Zuletzt sah er die Ikone Rio de Janeiros vor mehr als 50 Jahren. Nach einer zweiwöchigen Atlantiküberquerung an Bord eines Stückgutfrachters war das ein bewegender Moment, an den er sich noch gut erinnert.
SEHNSUCHTSDUO IPANEMA UND COPACABANA
Die unglaublichen Strände Rios sind dem 69-jährigen hingegen nicht in Erinnerung geblieben. Die Italiener im Transferbus sind dagegen ganz aus dem Häuschen beim Anblick von Ipanema. Ein Passagier im Anzug zündet sich an der benachbarten Copacabana erst einmal eine Zigarre an, als sei ein lang ersehntes Ziel erreicht.
Die anderen genießen einen frischen Mangosaft und die kühle Brise. Ungläubig stellen die Urlauber fest, dass der Sand mithilfe einer Wasser-pipeline feucht gehalten wird, damit man sich auf dem Weg zum Meer nicht die Füße verbrennt.
Das Land trägt seinen Namen scheinbar zurecht, denn „brasa“bedeutet so viel wie „glühende Kohlen“. Wolkenkratzer und verfallene Kolonialbauten, Bikinis in der Innenstadt und eine Lagune, die wie aus einer anderen Welt wirkt – das ehemalige Zentrum des portugiesischen Weltreichs begeistert und fordert zur Rückkehr auf.
Viel zu wenig haben wir gesehen, als sich die Costa Favolosa am Abend zu den Klängen von „Time to say goodbye“aus dem Hafen schiebt.

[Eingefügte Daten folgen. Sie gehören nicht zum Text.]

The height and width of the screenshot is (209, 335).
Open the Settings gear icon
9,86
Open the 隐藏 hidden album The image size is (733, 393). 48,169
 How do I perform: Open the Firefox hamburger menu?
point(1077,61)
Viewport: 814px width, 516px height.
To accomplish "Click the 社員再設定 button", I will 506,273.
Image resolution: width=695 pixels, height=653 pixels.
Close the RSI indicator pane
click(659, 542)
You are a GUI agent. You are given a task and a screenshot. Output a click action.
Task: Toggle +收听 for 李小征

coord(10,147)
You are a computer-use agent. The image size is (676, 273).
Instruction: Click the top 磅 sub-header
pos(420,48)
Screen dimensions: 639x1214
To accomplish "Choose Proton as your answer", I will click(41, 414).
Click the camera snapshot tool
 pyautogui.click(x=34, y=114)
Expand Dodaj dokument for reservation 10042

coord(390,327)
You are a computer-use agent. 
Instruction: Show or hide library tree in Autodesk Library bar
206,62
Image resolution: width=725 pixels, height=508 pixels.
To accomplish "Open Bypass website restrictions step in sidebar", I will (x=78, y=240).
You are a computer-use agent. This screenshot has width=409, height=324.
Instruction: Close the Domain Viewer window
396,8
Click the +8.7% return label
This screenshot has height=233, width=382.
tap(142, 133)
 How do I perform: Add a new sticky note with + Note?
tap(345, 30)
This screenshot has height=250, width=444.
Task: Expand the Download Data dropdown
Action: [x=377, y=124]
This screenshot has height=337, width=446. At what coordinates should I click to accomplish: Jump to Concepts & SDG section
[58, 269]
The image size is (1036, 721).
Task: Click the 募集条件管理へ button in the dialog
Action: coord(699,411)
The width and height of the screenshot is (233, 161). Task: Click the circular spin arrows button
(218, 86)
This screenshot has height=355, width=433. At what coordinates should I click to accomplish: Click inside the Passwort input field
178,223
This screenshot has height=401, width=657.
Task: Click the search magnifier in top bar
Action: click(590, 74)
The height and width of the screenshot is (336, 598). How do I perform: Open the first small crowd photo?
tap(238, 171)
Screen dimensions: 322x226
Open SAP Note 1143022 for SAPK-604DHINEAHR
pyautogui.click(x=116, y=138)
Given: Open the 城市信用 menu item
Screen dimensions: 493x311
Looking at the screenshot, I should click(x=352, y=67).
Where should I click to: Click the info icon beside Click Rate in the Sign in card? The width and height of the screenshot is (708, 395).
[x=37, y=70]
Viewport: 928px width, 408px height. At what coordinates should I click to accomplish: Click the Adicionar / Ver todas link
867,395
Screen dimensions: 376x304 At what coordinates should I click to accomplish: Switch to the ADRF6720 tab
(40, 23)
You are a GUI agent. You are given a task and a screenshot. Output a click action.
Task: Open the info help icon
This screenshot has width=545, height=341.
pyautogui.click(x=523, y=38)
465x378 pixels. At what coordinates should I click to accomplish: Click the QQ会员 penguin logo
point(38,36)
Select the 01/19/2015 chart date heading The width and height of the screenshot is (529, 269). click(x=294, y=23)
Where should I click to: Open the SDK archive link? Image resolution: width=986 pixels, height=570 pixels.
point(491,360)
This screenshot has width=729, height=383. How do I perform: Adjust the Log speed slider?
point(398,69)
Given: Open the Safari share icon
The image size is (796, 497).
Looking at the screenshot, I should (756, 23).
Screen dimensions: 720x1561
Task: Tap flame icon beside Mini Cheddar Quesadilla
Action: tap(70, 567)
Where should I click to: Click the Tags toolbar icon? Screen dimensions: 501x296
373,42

Rio de Janeiro ist nicht nur aus der Vogelperspektive wie auf der Doppelseite zuvor eine grandiose Schönheit. Auch beim Ablegen vom Kreuzfahrtterminal der Stadt (Bild unten) beeindruckt die Silhouette der Stadt. Das hat sich in den sieben Jahrzehnten, die Costa Kreuzfahrten die Stadt ansteuert nicht geändert. Recife (Bild oben) ist die letzte Station, bevor die Costa Favolosa die Atlantiküberquerung antritt. Hier, am Zusammenfluss der Flüsse Beberibe und Capibaribe gelegen, treffen moderne Wolkenkratzer auf alte Kolonialbauten und das Nebeneinander von Alt und Neu verleihen der Stadt ihren einzigartigen Charme.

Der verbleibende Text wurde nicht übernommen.